TASK BRIEF — Which lines of the data contain the string "Explorer"? Copy every one of them.

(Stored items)
┄┄┄┄┄┄┄┄┄┄

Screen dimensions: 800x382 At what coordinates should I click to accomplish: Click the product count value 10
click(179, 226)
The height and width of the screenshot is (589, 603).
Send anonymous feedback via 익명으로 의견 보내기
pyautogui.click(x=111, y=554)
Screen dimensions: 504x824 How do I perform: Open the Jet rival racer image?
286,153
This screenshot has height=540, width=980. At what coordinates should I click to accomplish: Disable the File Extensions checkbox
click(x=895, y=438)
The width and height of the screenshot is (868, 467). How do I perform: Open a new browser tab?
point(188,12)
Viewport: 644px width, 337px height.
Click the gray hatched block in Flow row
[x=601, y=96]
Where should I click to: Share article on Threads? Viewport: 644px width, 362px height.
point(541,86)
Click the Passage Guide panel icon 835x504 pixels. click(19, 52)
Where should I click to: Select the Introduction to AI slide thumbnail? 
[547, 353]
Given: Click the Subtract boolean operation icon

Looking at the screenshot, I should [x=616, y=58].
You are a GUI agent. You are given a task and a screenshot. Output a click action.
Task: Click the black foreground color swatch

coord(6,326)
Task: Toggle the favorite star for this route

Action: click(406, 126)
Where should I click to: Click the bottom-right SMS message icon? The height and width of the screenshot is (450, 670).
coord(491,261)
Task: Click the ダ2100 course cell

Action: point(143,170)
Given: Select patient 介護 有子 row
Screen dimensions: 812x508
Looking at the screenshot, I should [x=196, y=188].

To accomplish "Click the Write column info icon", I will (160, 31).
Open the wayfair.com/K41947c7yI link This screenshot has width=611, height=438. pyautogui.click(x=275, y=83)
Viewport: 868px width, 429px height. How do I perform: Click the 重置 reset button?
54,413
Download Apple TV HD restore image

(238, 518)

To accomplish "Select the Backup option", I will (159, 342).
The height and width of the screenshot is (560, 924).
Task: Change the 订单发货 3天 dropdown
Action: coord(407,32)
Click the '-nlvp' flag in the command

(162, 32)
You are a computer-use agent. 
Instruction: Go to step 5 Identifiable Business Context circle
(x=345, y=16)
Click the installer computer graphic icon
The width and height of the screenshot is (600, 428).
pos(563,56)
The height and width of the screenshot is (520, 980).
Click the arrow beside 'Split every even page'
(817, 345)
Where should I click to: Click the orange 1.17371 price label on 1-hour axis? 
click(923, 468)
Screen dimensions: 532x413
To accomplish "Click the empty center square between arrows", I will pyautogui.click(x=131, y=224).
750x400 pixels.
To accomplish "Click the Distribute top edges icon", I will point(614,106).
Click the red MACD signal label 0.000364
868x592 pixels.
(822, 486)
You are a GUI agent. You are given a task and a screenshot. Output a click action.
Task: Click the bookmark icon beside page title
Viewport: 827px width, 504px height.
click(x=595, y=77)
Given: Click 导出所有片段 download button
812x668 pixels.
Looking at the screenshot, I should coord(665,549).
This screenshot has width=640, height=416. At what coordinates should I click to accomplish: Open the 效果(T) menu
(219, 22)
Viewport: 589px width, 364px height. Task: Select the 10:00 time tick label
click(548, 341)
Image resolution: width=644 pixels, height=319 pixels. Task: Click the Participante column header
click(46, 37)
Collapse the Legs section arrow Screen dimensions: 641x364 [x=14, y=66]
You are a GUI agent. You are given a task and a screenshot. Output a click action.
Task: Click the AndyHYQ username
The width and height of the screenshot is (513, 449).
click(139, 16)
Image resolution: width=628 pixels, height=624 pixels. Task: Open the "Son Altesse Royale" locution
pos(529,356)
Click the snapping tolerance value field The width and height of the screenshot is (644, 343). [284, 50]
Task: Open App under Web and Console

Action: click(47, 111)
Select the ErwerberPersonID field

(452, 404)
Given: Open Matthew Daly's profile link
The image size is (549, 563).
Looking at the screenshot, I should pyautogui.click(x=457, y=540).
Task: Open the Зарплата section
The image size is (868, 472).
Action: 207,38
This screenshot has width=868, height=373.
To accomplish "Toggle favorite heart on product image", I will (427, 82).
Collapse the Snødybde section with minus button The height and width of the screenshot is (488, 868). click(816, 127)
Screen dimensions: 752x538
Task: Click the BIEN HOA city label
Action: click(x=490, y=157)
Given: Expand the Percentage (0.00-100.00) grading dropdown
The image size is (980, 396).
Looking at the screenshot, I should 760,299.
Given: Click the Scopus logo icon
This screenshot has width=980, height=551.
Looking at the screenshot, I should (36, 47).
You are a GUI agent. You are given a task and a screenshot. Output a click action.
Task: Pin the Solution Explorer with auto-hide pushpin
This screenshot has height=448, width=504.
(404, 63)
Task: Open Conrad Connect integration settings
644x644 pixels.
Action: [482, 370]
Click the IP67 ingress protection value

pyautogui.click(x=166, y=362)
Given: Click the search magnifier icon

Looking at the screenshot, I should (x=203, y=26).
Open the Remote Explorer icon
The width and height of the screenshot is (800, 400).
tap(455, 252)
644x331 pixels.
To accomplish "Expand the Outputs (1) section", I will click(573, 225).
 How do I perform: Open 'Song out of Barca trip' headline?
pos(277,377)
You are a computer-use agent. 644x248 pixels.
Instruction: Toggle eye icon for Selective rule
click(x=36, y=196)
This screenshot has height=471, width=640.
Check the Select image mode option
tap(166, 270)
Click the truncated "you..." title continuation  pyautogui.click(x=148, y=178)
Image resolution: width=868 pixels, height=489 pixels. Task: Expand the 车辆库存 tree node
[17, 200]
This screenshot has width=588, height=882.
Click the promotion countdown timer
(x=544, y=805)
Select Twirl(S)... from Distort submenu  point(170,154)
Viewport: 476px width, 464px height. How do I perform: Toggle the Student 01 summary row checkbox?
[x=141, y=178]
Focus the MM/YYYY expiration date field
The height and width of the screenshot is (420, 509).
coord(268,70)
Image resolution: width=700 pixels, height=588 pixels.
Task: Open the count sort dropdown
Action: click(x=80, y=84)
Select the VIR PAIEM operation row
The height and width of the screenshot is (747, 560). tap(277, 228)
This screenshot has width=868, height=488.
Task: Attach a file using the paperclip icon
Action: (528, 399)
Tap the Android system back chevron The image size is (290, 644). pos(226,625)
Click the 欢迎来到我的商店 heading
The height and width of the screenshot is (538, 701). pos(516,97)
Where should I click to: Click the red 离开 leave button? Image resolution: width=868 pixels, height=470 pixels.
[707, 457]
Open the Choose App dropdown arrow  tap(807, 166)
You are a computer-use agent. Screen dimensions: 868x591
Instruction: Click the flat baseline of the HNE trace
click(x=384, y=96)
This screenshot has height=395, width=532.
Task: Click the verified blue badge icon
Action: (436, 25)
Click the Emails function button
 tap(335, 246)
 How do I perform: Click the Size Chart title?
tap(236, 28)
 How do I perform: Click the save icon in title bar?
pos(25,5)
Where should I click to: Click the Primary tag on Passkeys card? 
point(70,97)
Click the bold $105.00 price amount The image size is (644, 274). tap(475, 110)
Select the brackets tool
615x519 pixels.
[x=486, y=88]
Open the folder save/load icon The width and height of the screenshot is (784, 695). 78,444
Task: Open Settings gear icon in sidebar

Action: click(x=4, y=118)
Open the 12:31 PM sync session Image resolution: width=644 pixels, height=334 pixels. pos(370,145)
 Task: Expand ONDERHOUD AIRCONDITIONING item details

┄┄┄┄┄┄┄┄┄┄

ANSWER BOX —
Task: Pin the Solution Explorer with auto-hide pushpin
Open the Remote Explorer icon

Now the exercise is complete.